January 16, 2009
The good, bad and ugly from Minnesota loss
MADISON, Wis. - With four minutes to play in the Thursday night's game at the Kohl Center, Wisconsin seemed to have everything under control against rival Minnesota. Holding a 10-point lead at home, it looked as if the Badgers would salt away the Gophers and move up in the Big Ten standings.
Instead, the unthinkable happened and behind a relentless Lawrence Westbrook, the Gophers stormed back and stole the game in overtime. The win was a first for the Gophers in the Kohl Center.
Now that the dust has settled from a shocking defeat, BadgerBlitz.com takes a look back at the good, the bad and the ugly from the Minnesota game:
Resiliency in first half: After Al Nolen drilled a three-point shot to give the Gophers an early 10-2 lead, the Badgers could have gotten down on themselves and seen Minnesota extend its lead. Instead, UW responded with a 27-6 run to open up a 13-point lead of its own.
Great team basketball in opening half: While only three Badgers scored in the opening 20 minutes, it truly was a great effort on both sides of the ball. Wisconsin did not allow the Gophers to get an opportunity from the charity stripe and limited them to 41.7 percent from the floor in comparison to UW's 50 percent tally.
While UW did commit nine turnovers of their own, they forced Minnesota into even more (11). Meanwhile, Wisconsin found its way to the line eight times and connected on seven of them and out-rebounded the Gophers 14-11 in the opening frame.
"We did a lot of good things in that game, especially in the first half," UW senior Marcus Landry said following his 18-point effort. "Those are teaching points also. Those are the points that you learn from, that you have to continue to do under pressure. We're going to learn from the good things we have done, too."
Poor shooting in first eight minutes of second half: Nursing an 11-point halftime lead, the Badgers could have come out of the chute in the final 20 minutes and put major pressure on the Gophers by continuing its play from the first half. Instead, Wisconsin limped out of the gates by shooting 3-for-10 from the field during approximately the first eight minutes of the period. In the same stretch, UW committed three turnovers that thwarted any chance for a score.
"They changed up a little bit, but we still got some good shots in the second half and they just weren't falling," UW junior Jason Bohannon, said. "We were kind of in a rhythm, hitting shots where we felt comfortable. They just tried to take us out of that comfort zone. Regardless, we got to still play to what we do well and we can't let their defense dictate how we play."
Overtime period: Even though Minnesota had established all the momentum with its incredible late scoring surge to force the extra five minutes, the Badgers still had an opportunity to get a win.

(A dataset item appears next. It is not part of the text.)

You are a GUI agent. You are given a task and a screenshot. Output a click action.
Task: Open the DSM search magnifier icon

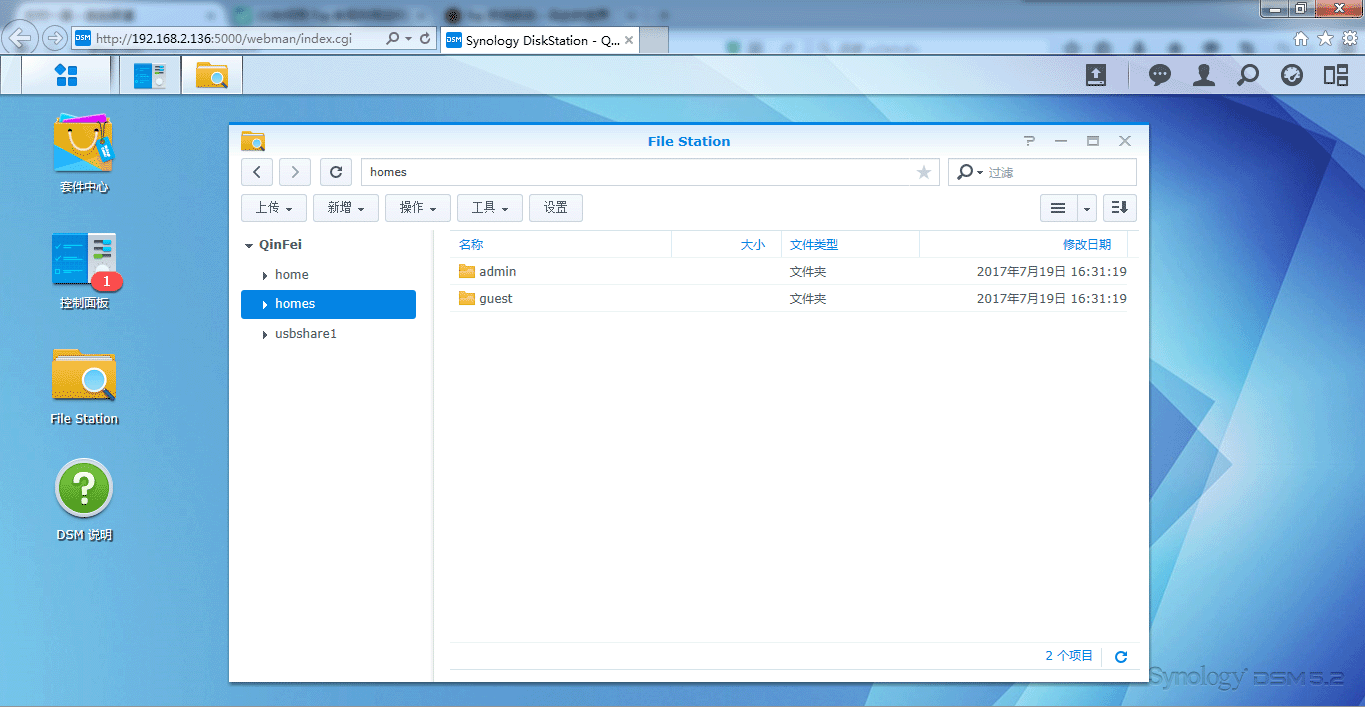tap(1248, 75)
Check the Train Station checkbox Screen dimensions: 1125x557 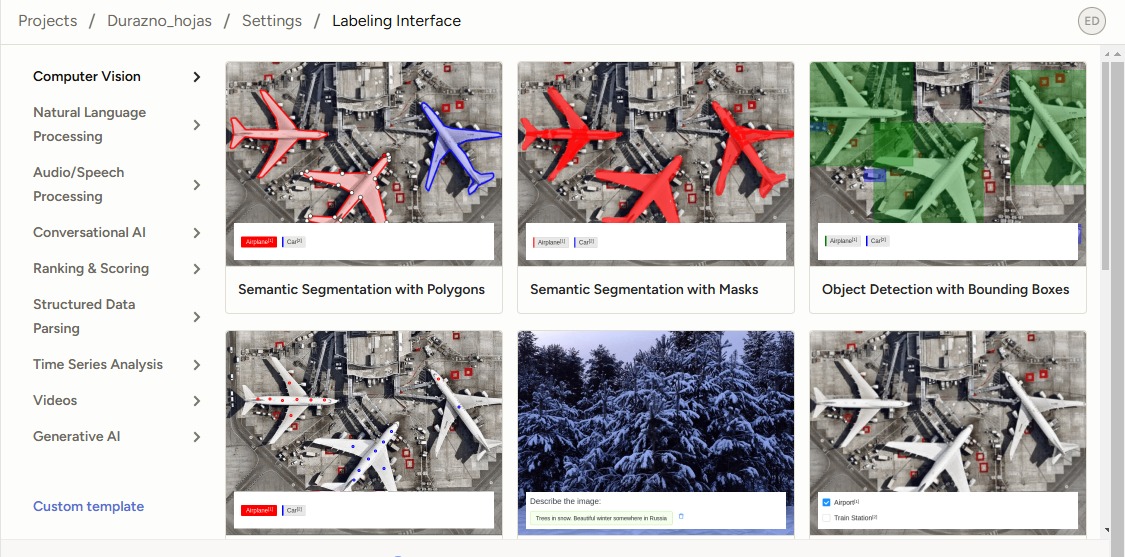click(x=826, y=518)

However, after starting the session just 1-for-8 from the floor, the Badgers found themselves in a seven-point hole with 41 seconds to play.
"That is what it takes to beat a good team like Wisconsin," Minnesota head coach Tubby Smith said in reference to his team's play down the stretch and in overtime. "Everything has to fall in place for you. Then at the end I thought we made some things happen by attacking defensively and offensively."
Bohannon's blocked lay-up with 37 seconds to play: With UW struggling to break Minnesota's press, Trevon Hughes finally saw Bohannon wide-open on the other side of half court. Once he caught the pass, Bohannon dashed toward the rim for the lay-up, but Minnesota's Paul Carter blocked the attempt and the Gophers would then hit a three on the other end to cut the lead to one.
"He knows he should have shot faked," UW head coach Bo Ryan said. "That's hindsight though. But, you know, if you get the quick score on that, that would put us in great position. He thought he could get there quickly enough to get the sure two, he'd like to have it back. But that kid made a heck of a play, so we don't get it back."
The collapse: It is something that is not supposed to happen at the Kohl Center. When the Badgers amass a double-digit lead with less than five minutes to play, there are not many instances it fails to put its opponent away. But turnovers from Bohannon and Hughes, missed lay-up opportunities, poor transition defense and some clutch Minnesota shooting allowed the Gophers to pull off the shocker.
UW had a 10-point lead with before Devron Bostick's free throw's cut it to eight with three and a half minutes to play. Even so, the Badgers were able to stay a comfortable distance ahead of Minnesota when it was up by six with 48 seconds to play. But the stars aligned perfectly for the Gophers for the first time in a decade and a half in Madison.
"We just made some poor decisions as a team collectively," Bohannon said. "I had some, Trevon had some, everyone had some and we have to correct that. It was tough to handle, they did a good job pressuring, but we should have still been able to break it and made smarter decisions."